#### AUFGABEN
a - Wer ist laut dem Text über die Regulierung von Messenger-Diensten der bisherige Berichterstatter des EP?
b - Formuliere im Text über die Regulierung von Messenger-Diensten den Abschnitt von „Gerade bei den" bis „der Vorlage argumentiert." neu und ersetze darin „Vorlage" durch „Beschlussvorlage".
c - Führe den Text über die Regulierung von Messenger-Diensten im Anschluss an seinen letzten Satz weiter.
------ ZU PRÜFENDER TEXT
Um die Genauigkeit zu verbessern, soll dabei nach dem Willen der Ratspräsidentschaft ein Scannen gegen bereits bekanntes Material stattfinden, also üblicherweise ein Abgleich der Hashes. Als neues Material an die Behörden gemeldet werden sollen dabei ausschließlich von Nutzern gemeldete Inhalte oder wiederholt aufgefallene Darstellungen sexuellen Kindesmissbrauchs in einem Dienst. Meldungen an das "EU-Zentrum" sollen dabei zuerst pseudonym erfolgen – bis sich der Verdacht nach manueller Prüfung bestätigt hat.

Gerade bei den Regelungsvorschlägen für Messenger-Diensten durften sich allerdings offenkundig die Sicherheitsbehörden kräftig austoben. Während die Vorlage für die Sitzung zwar die Wichtigkeit von Verschlüsselung für Gesellschaft, Wirtschaft und Behörden betone, kommt dieses Bekenntnis mit kräftigen Einschränkungen daher: "Es ist entscheidend, dass Dienste mit Ende-zu-Ende-Verschlüsselung nicht unbeabsichtigterweise zu sicheren Zonen werden, in denen Darstellungen sexuellen Kindesmissbrauchs konsequenzlos geteilt oder verteilt werden", heißt es darin. Die Idee der belgischen Ratspräsidentschaft und der Ratsarbeitsgruppe: Nur wer zustimmt, dass seine Inhalte durchsucht werden, darf visuelle Inhalte oder Internetadressen teilen. Dadurch müsse die Verschlüsselung nicht geschwächt werden, wird in der Vorlage argumentiert.

Das vorangegangene Europaparlament hatte sich eindeutig und von Links bis Mitte-Rechts klar gegen derartige Vorschläge positioniert. Im neu gewählten Europaparlament sind drei der deutlichsten Widersacher des Kommissionsvorschlages jedoch nicht mehr vertreten: Patrick Breyer (Piraten), Cornelia Ernst (Linke) und Paul Tang (PvDA, Sozialdemokratische Fraktion) sind bei der Wahl am 9. Juni ausgeschieden. Allerdings bleibt der bisherige Berichterstatter des EP, der spanische Konservative Javier Zarzalejos im Parlament. Auch er hatte bei der Positionierung des Parlaments ausgesprochen klar Position gegen derartige Pläne bezogen, auch andere Kritiker wie etwa der Liberale Moritz Körner (FDP) sind weiterhin im Parlament vertreten. Das EP hatte den Kommissionsvorschlag in weiten Teilen verworfen und stattdessen ein anderes Vorgehen vorgeschlagen: Anbieter von Hostingdiensten und von nummernunabhängigen, interpersonalen Kommunikationsdiensten – wie Messenger juristisch genannt werden – sollten zu Maßnahmen zum besseren Schutz von Kindern verpflichtet werden. Allerdings sollten Anbieter, die besonderen Wert auf Privatsphärenschutz und Datenschutz legen, dafür nicht bestraft werden.
------------
------ BEREITGESTELLTES MATERIAL
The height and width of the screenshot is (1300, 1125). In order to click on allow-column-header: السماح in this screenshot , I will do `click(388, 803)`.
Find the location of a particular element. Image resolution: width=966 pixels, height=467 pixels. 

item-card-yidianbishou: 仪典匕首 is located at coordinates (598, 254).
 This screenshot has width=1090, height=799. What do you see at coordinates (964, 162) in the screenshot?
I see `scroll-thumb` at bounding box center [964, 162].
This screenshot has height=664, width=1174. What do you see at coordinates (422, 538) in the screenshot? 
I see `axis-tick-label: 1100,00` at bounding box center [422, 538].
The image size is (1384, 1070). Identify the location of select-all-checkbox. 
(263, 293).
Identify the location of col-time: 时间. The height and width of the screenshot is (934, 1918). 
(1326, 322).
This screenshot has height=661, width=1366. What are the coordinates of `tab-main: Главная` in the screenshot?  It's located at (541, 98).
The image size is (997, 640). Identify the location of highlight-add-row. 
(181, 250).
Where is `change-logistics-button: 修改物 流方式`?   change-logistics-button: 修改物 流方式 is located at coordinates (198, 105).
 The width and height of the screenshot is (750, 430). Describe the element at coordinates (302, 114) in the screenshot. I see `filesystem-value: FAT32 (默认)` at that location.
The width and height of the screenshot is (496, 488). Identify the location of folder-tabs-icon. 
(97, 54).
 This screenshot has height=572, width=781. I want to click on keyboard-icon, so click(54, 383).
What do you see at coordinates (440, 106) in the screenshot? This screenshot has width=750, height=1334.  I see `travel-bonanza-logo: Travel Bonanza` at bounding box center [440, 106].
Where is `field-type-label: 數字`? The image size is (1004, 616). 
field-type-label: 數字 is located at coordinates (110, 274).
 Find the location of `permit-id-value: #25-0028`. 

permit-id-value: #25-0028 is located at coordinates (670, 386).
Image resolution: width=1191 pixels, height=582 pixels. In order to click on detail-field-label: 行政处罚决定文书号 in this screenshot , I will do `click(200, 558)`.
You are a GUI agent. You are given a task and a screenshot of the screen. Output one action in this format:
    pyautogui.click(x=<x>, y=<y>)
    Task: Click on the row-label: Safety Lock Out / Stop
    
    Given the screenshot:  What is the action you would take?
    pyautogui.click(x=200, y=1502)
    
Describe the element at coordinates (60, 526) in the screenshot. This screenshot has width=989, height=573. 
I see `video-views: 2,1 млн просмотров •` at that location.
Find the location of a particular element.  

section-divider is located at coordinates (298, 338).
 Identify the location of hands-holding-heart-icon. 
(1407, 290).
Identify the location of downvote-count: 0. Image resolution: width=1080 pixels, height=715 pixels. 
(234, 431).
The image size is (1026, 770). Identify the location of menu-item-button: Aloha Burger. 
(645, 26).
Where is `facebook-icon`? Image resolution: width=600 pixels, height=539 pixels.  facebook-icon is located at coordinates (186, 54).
------------
#### LÖSUNGEN
a - Der spanische Konservative Javier Zarzalejos.

b -
Gerade bei den Regelungsvorschlägen für Messenger-Diensten durften sich allerdings offenkundig die Sicherheitsbehörden kräftig austoben. Während die Beschlussvorlage für die Sitzung zwar die Wichtigkeit von Verschlüsselung für Gesellschaft, Wirtschaft und Behörden betone, kommt dieses Bekenntnis mit kräftigen Einschränkungen daher: "Es ist entscheidend, dass Dienste mit Ende-zu-Ende-Verschlüsselung nicht unbeabsichtigterweise zu sicheren Zonen werden, in denen Darstellungen sexuellen Kindesmissbrauchs konsequenzlos geteilt oder verteilt werden", heißt es darin. Die Idee der belgischen Ratspräsidentschaft und der Ratsarbeitsgruppe: Nur wer zustimmt, dass seine Inhalte durchsucht werden, darf visuelle Inhalte oder Internetadressen teilen. Dadurch müsse die Verschlüsselung nicht geschwächt werden, wird in der Beschlussvorlage argumentiert.

c -
Von dem als Kompromissvorschlag unter den Mitgliedstaaten bezeichneten Text, den die scheidende belgische Ratspräsidentschaft auf ihren letzten Metern noch über die vorläufige Ziellinie bringen will, bevor ab Anfang Juli Ungarn die Ratspräsidentschaft für ein halbes Jahr übernimmt, sind viele Kritiker überhaupt nicht überzeugt. Der Rat hatte sich bereits in der Vergangenheit mit seinen Vorschlägen wenig Freunde gemacht.

Von einem Etikettenschwindel spricht etwa Meredith Whittaker, Präsidentin bei der US-Stiftung, die hinter der beliebten Messenger-App Signal steht: "Die Verpflichtung zum massenhaften Scannen privater Kommunikation untergräbt Verschlüsselung. Punkt." Ob man es Hintertür, Vordertür oder Upload-Moderation nenne, sei irrelevant. Damit würden Einfallstore geschaffen. Signal will sich für den Fall einer solchen Verpflichtung aus der EU zurückziehen.

Auch aus der Zivilgesellschaft hagelt es Kritik: "Von Freiwilligkeit kann hier keine Rede sein", sagt Linus Neumann, Sprecher des Chaos Computer Clubs zu der Idee, dass Nutzer entweder einem Live-Abgleich zustimmen oder keine visuellen Medien und URLs mehr verschicken dürften. Der Internetwirtschaftsverband Eco kritisierte das Vorhaben ebenfalls deutlich – neben der unechten Zustimmungseinholung zum Inhalte-Scan und die damit verbundene Umgehung der Verschlüsselung gebe es "weiterhin ein fehlerhaftes Risikokategorisierungsmodell, das insbesondere Dienste benachteiligt, die Datenschutz und Privatsphäre priorisieren", so der Verband.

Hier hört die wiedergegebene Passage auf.